Clerkin KJ, Fried JA, Raikhelkar J, et al. Coronavirus Disease 2019 (COVID-19) and Cardiovascular Disease [published online ahead of print, 2020 Mar 21]. Circulation. 2020;10.1161
https://pubmed.ncbi.nlm.nih.gov/32200663/

報告により様々ですが、感染した患者の7%(重症患者の22%)は何らか心筋障害を呈すると言われています。
既往のない患者の死亡率は0.9%とされていますが心血管疾患があると10.5%、高血圧があると6%と死亡率は上昇します。

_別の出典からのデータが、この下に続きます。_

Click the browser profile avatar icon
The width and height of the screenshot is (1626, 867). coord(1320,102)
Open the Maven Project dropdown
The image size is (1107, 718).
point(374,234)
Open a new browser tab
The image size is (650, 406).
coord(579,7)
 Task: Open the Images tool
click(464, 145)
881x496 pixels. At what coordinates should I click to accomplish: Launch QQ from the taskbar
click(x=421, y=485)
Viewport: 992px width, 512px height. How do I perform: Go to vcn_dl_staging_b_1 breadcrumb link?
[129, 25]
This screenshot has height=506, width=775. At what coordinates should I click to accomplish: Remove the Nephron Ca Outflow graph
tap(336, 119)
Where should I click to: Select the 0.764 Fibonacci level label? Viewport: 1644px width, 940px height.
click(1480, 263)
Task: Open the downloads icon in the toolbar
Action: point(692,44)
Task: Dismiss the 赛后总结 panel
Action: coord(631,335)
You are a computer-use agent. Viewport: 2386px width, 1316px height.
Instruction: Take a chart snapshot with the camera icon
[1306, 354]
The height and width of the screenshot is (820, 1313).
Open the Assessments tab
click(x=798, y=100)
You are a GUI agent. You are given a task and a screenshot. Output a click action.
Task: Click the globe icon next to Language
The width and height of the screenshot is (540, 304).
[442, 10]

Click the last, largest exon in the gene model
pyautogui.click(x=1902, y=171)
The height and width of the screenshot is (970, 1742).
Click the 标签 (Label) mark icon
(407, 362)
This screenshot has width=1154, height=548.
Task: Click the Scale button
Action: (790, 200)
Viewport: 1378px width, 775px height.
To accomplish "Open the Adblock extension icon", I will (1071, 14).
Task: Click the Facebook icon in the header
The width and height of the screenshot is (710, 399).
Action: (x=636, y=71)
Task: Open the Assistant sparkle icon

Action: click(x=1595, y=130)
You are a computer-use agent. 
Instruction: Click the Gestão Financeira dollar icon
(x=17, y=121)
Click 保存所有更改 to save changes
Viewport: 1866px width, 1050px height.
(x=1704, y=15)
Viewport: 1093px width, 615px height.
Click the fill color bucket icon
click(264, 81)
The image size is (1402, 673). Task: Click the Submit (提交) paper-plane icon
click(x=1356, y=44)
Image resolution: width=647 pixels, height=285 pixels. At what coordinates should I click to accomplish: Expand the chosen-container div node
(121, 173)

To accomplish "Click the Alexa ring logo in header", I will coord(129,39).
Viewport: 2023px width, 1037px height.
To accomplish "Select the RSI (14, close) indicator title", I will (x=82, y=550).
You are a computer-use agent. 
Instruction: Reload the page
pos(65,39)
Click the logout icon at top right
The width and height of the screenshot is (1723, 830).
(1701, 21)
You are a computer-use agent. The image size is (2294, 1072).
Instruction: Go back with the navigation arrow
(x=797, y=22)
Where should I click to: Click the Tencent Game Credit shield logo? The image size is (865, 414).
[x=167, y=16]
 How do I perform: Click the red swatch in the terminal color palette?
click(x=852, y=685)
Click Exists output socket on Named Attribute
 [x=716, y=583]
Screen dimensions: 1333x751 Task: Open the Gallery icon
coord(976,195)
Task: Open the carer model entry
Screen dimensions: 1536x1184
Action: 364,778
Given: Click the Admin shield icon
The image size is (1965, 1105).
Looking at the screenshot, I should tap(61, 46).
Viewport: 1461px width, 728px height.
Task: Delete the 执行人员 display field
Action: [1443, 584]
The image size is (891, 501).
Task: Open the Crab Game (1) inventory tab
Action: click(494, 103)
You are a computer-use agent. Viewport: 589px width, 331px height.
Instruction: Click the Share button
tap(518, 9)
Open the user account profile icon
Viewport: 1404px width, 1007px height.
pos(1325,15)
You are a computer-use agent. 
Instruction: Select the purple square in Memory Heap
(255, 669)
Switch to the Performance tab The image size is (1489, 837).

COVID感染と心筋障害の因果関係はまだ解明していませんが、現時点ではACE2を介しての心筋への直接作用か、サイトカインストーム・低酸素含め全身状態悪化に伴う二次的な心筋障害の2パターンが考えられています。
生存群と死亡群との比較では、トロポニン(hs-cTnI)は死亡群で高値であり日を追うごとに上昇したと報告されます。
そのため何らか心筋障害をきたすと死亡率は上昇する可能性が示唆されています。

後半には心臓移植に関しても記述されています。
中国武漢からの87例の心臓移植の報告では、通常通り予防策を取っていればリスクは高くないと報告しています。
アメリカ移植学会は過去2~4週間にCOVIDの暴露や症状がないことを条件に移植を考慮するとしています。

ドナーに関しても少なくとも2週間はPCRによるCOVID陰性を確認することが必要になります。
日本の移植学会からも同様の声明が出ていますので一読をお勧めします。

まだ解明していないことが多く、日々情報がupdateされる現状ではありますが、COVID感染と心疾患に関しての情報をお届けしました。